:: Text provided ::

The second big question is why such an officer would carry an Indian passport with him for what was going to be a clandestine operation. Using third country passports for such missions is standard practice for any major intelligence agency, as it provides an immediate layer of deniability in the event of an agent being caught.

If we work with the assumption that Jadhav is indeed an Indian intelligence officer, there are several possibilities here.

First among these is that he was kidnapped from Iran and delivered to Pakistani officials at Chaman. The second, that he was lured by a Pakistani intelligence operation to enter Afghanistan and abducted from there. There is a third possibility – that Jadhav had to involve himself personally because either he had to deliver a large sum of money to Baloch contacts, or had been promised a meeting with someone so important that his contacts said this would require his personal presence.

:::

• Exercises to complete
[1] In the text on the Jadhav case, where might Jadhav have been handed over to Pakistani officials if he was kidnapped from Iran?
[2] Drawing only on the text on the Jadhav case, explain why major intelligence agencies routinely give their agents third-country passports for clandestine missions.
The data that comes after this text has no connection to it.

:: Study material ::

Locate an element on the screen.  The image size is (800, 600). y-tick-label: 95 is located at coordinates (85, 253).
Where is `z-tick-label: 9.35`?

:::
:: Study material ::

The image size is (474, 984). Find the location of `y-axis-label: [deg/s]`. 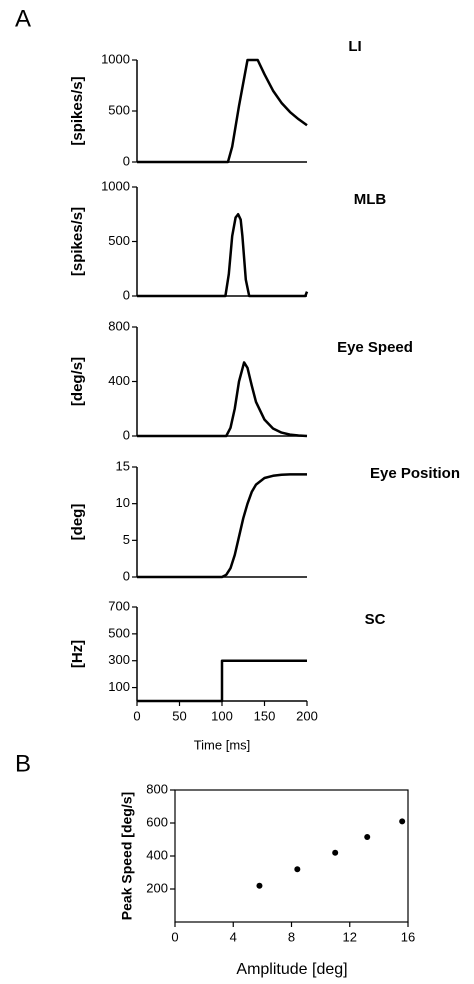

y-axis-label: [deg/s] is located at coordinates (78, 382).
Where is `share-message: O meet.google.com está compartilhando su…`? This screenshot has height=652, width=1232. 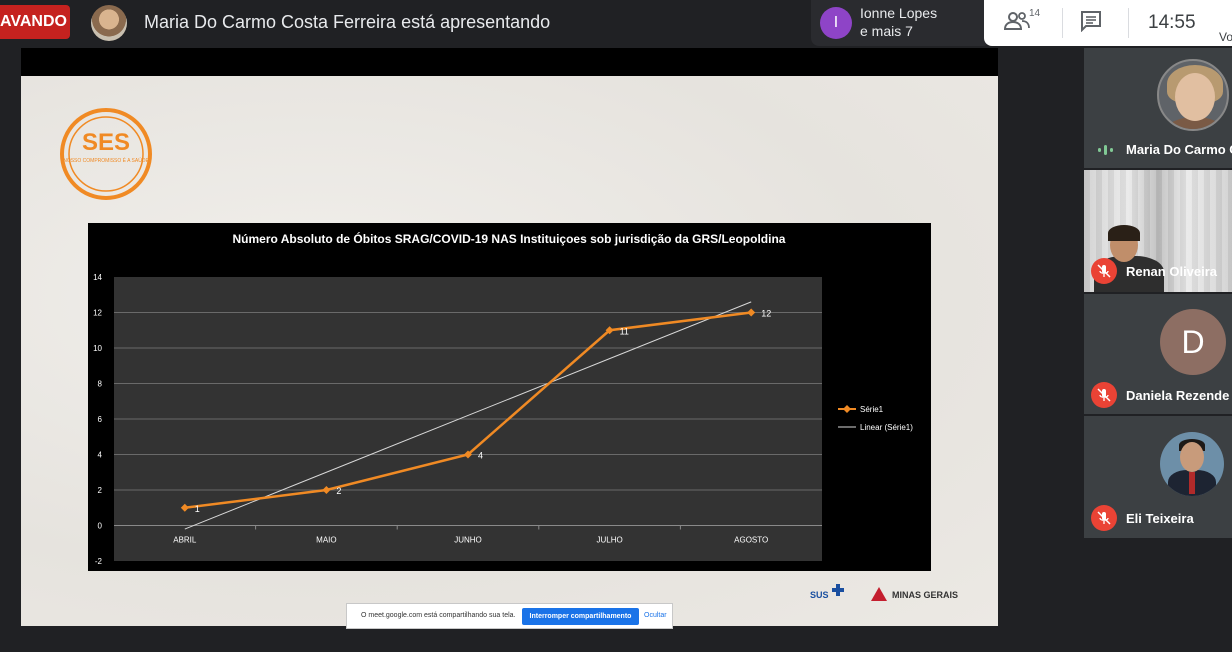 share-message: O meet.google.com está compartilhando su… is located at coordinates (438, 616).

:::
:: Study material ::

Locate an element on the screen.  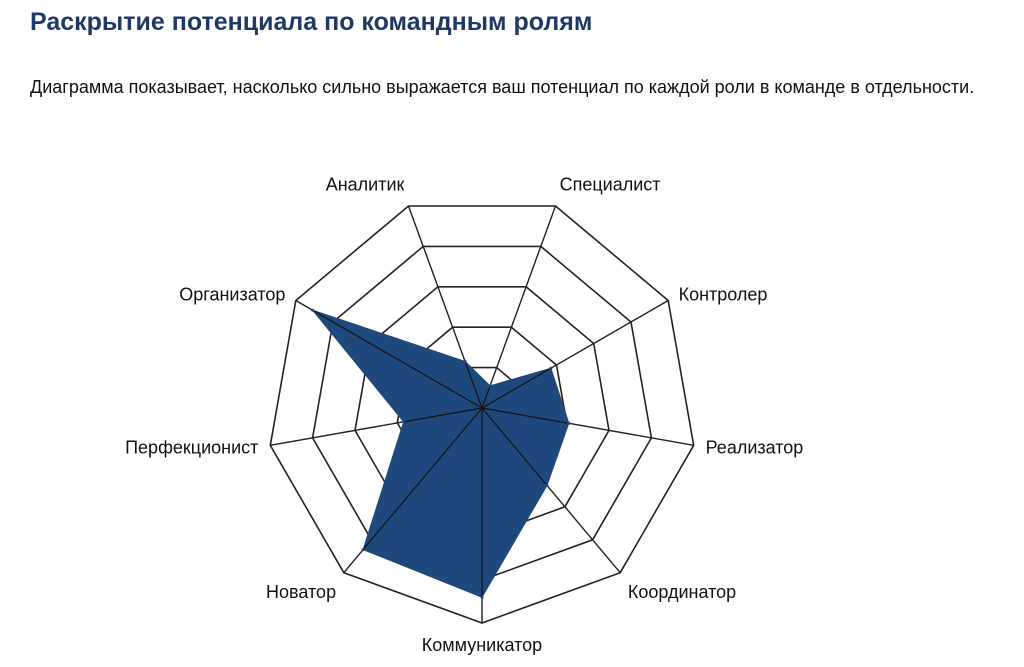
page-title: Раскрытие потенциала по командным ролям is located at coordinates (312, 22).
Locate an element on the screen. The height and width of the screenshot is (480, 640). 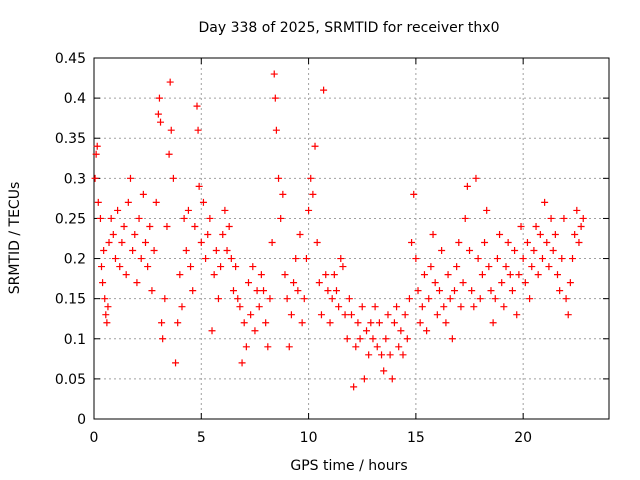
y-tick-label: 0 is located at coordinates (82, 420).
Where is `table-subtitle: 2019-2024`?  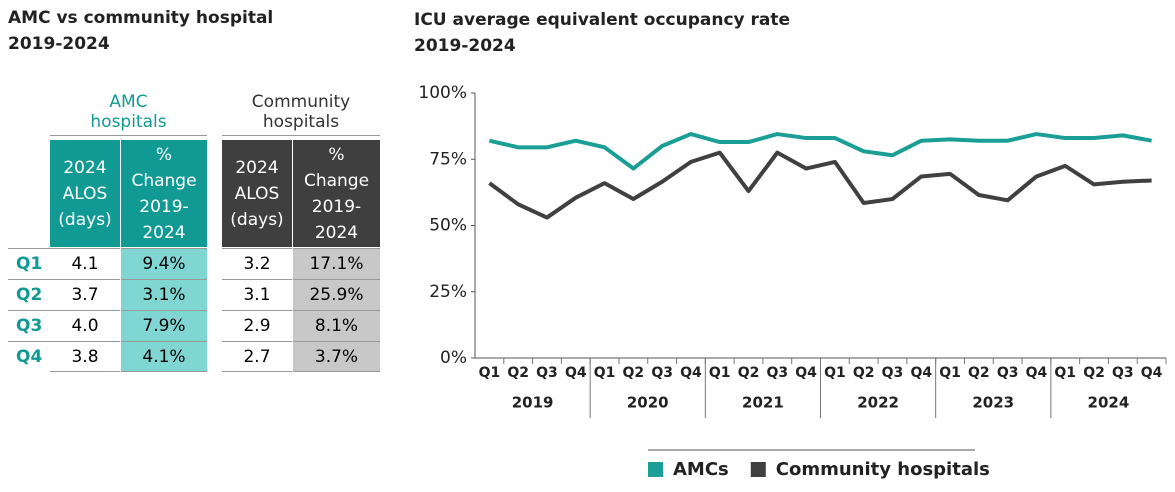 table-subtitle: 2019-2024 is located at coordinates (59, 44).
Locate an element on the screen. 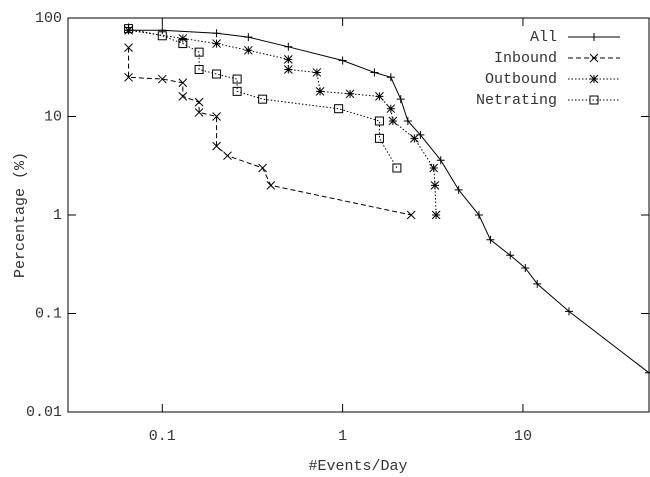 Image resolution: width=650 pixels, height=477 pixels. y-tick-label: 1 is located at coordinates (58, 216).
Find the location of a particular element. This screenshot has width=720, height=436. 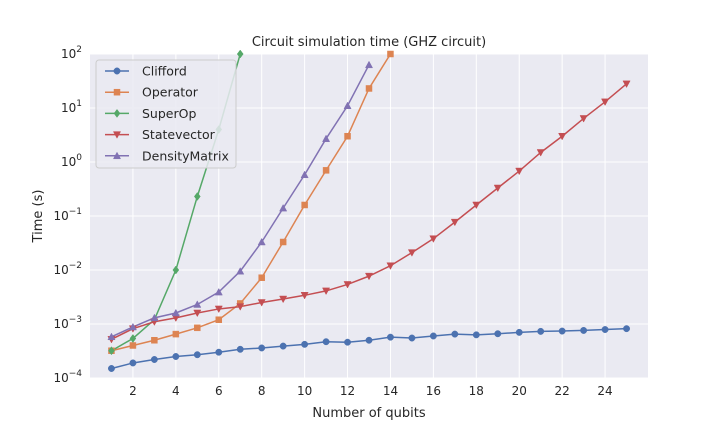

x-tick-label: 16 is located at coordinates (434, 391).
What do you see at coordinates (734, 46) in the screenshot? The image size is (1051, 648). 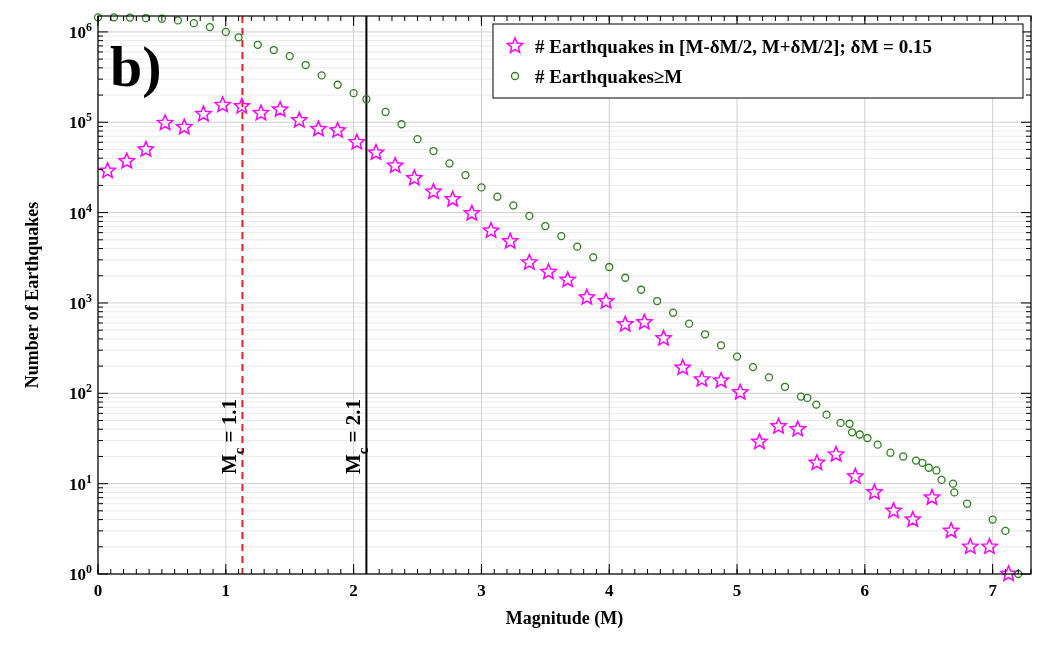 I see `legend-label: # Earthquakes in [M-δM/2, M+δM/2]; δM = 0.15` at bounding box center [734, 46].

:::

• Responses by item number
[1] At Chaman.

[2] Using a third country's passport is standard practice because it gives an immediate layer of deniability if the agent is caught.